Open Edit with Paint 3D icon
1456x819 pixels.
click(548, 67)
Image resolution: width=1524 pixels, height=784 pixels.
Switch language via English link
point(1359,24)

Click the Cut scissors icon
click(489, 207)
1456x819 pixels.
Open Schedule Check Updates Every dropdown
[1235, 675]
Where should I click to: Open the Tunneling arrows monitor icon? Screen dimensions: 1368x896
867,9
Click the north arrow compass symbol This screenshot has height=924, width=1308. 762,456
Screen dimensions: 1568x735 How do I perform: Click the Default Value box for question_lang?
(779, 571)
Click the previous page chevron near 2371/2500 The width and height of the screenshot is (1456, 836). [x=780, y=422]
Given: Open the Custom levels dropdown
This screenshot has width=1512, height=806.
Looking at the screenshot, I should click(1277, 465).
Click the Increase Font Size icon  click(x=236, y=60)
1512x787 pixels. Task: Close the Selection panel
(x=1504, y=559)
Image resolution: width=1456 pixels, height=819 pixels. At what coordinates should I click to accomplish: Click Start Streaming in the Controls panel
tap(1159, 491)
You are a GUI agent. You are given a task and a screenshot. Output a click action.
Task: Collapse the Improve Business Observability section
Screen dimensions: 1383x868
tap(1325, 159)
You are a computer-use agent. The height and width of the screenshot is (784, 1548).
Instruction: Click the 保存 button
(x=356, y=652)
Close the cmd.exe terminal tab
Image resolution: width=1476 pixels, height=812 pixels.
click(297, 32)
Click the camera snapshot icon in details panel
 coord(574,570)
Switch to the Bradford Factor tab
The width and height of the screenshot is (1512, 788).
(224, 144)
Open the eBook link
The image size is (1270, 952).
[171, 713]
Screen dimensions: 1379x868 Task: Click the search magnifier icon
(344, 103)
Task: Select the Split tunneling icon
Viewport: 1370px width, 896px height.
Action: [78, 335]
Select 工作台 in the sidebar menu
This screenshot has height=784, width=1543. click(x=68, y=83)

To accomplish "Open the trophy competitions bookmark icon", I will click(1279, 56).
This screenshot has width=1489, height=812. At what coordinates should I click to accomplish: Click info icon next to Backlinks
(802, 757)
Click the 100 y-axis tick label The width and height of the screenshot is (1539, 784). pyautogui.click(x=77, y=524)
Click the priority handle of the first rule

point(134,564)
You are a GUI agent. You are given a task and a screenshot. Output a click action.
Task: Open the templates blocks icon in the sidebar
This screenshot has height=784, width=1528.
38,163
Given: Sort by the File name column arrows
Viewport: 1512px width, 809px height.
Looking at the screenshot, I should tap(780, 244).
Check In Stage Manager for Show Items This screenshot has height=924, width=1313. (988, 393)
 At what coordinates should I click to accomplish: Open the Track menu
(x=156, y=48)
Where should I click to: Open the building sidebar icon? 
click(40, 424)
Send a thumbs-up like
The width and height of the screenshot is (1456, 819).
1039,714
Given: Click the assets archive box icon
==================================================
TASK TO COMPLETE:
Transcribe each line of the data above, unaltered, from the one where "Click the Increase" appears to the one where "You are a computer-use" appears, inclusive of both.

TASK RESULT:
Click the Increase Font Size icon  click(x=236, y=60)
1512x787 pixels. Task: Close the Selection panel
(x=1504, y=559)
Image resolution: width=1456 pixels, height=819 pixels. At what coordinates should I click to accomplish: Click Start Streaming in the Controls panel
tap(1159, 491)
You are a GUI agent. You are given a task and a screenshot. Output a click action.
Task: Collapse the Improve Business Observability section
Screen dimensions: 1383x868
tap(1325, 159)
You are a computer-use agent. The height and width of the screenshot is (784, 1548).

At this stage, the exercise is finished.